Hingis to enter International Tennis Hall of Fame
NEW YORK — Five-time Grand Slam singles champion Martina Hingis leads the 2013 class for the International Tennis Hall of Fame.
The other new members of the Hall announced Monday are Cliff Drysdale, Charlie Pasarell and Ion Tiriac. Australian player Thelma Coyne Long’s election was announced earlier.
Hingis won 15 major titles, including nine in women’s doubles and one in mixed. The first came at Wimbledon in women’s doubles in 1996 at 15 years, 9 months, making her the youngest Grand Slam champion in tennis history.
The Swiss star also was the youngest woman to reach No. 1 in the WTA singles rankings, getting there in March 1997 at 16½, and spent a total of 209 weeks in the top spot.

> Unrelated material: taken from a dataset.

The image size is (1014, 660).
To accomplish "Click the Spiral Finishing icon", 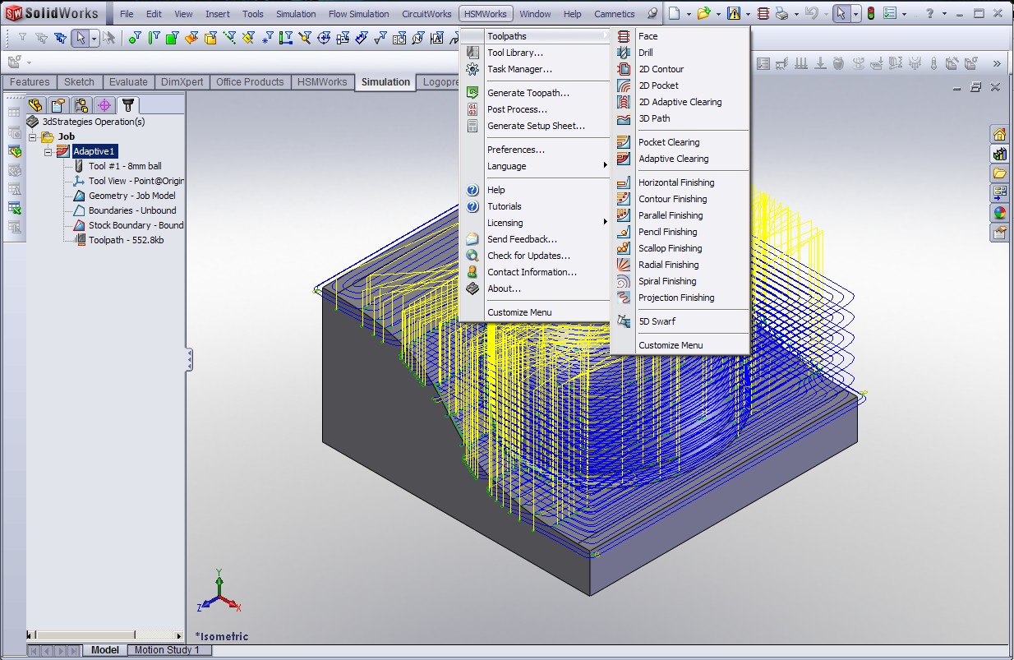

Hingis spent 35 weeks at No. 1 in doubles, too.
B10 trial balloon: Fall baseball games that count
The Big Ten is measuring support for a proposal that would give baseball teams the option of playing nonconference games in the fall that would count toward determining the NCAA tournament field the following spring.
Big Ten coaches voted to continue studying the possibility, and deputy commissioner Brad Traviolia said Monday the conference is in the process of explaining the concept to coaches across the country.
Traviolia wrote in an email to The Associated Press that he couldn’t predict when, or if, the conference would submit the proposal to the NCAA legislative process.
Michael Jordan wants paternity lawsuit dismissed
ATLANTA — Basketball hall of famer Michael Jordan asked a Georgia court on Monday to dismiss a paternity suit against him, calling it a “shameless, bad faith attempt to abuse the legal system.”
Jordan’s lawyer, John Mayoue, said in a document filed in Fulton County Superior Court that the six-time NBA champion is not the father of Pamela Y. Smith’s 16-year-old son. The paternity of the teen was “conclusively established” in divorce filings between Smith and her ex-husband, Jordan’s attorney wrote.
Schilling seeks dismissal of suit over 38 Studios
PROVIDENCE, R.I. — Former Boston Red Sox pitcher Curt Schilling asked a Rhode Island judge to dismiss a state economic development agency’s lawsuit over its $75 million loan guarantee for his now-defunct video game company, calling claims he and fellow executives misled the agency “implausible.”
Attorneys representing Schilling and others at his former startup, 38 Studios, on Friday filed documents asking Superior Court Judge Michael Silverstein to throw out the lawsuit alleging fraud, racketeering and conspiracy. The company filed for bankruptcy in June, and Rhode Island is now likely on the hook for some $100 million, when interest is factored in.